··· DOCUMENT EXCERPT ···

It is likely that investigators will want to address multiple goals and objectives.  However, monitoring designs cannot achieve all objectives at once.  It is important to remember that "objectives compete for samples".  Given that budgets are limited, "compromises" are necessary.  Difficult decisions will be necessary about priorities for the plethora of objectives that a group might want to address.

The development of goals and objectives is an iterative process wherein potential constraints or needs that may arise at any stage of monitoring design, implementation, and reporting need to be evaluated for their potential impacts on achieving the desired goals and objectives.  For example, if (as is often the case) funding is not available to sample an adequate number of sites to provide the precision and power originally identified in the objective statements, then either the objectives should be revised to reflect what is realistic given funding constraints, or more funds need to be made available.  

Why howl at the moon?

In developing your goals and objectives there are three basic categories of questions you should consider:

  1. Management requirements (i.e. the needs of funding entities, managers, policy makers, etc.)
  2. Monitoring design characteristics (i.e. information needed to determine the specifics of where, when, and how you will sample, an how you will analyze the resulting data).

··· SUPPLIED MATERIAL ···

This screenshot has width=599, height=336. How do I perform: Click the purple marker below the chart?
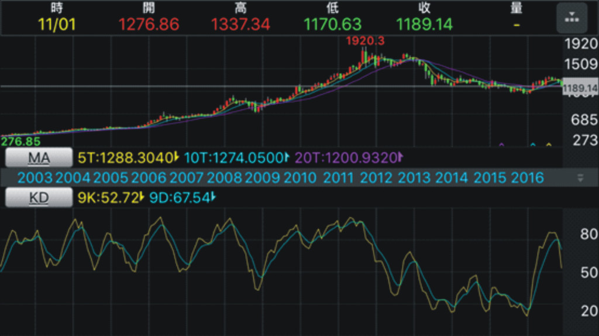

···

--- WHAT YOU WILL DO ---
#1 Reproduce the passage on monitoring goals from "1. Management requirements" up to and including "the resulting data).".
#2 In the passage on monitoring goals, what kind of process is the development of goals and objectives called?
#3 Condense the paragraph of the passage on monitoring goals that begins "The development of goals and objectives" into a shorter version that keeps its main facts.
The data were taken from a different source than the passage on monitoring goals.

--- SOLUTION LIST ---
#1
1. Management requirements (i.e. the needs of funding entities, managers, policy makers, etc.)
  2. Monitoring design characteristics (i.e. information needed to determine the specifics of where, when, and how you will sample, an how you will analyze the resulting data).

#2 An iterative process.

#3 Developing goals and objectives is iterative: constraints or needs that arise during monitoring design, implementation, or reporting must be evaluated for their effect on meeting those goals. If funding cannot cover enough sites to reach the precision and power set in the objectives, either the objectives should be revised to be realistic or more funds must be found.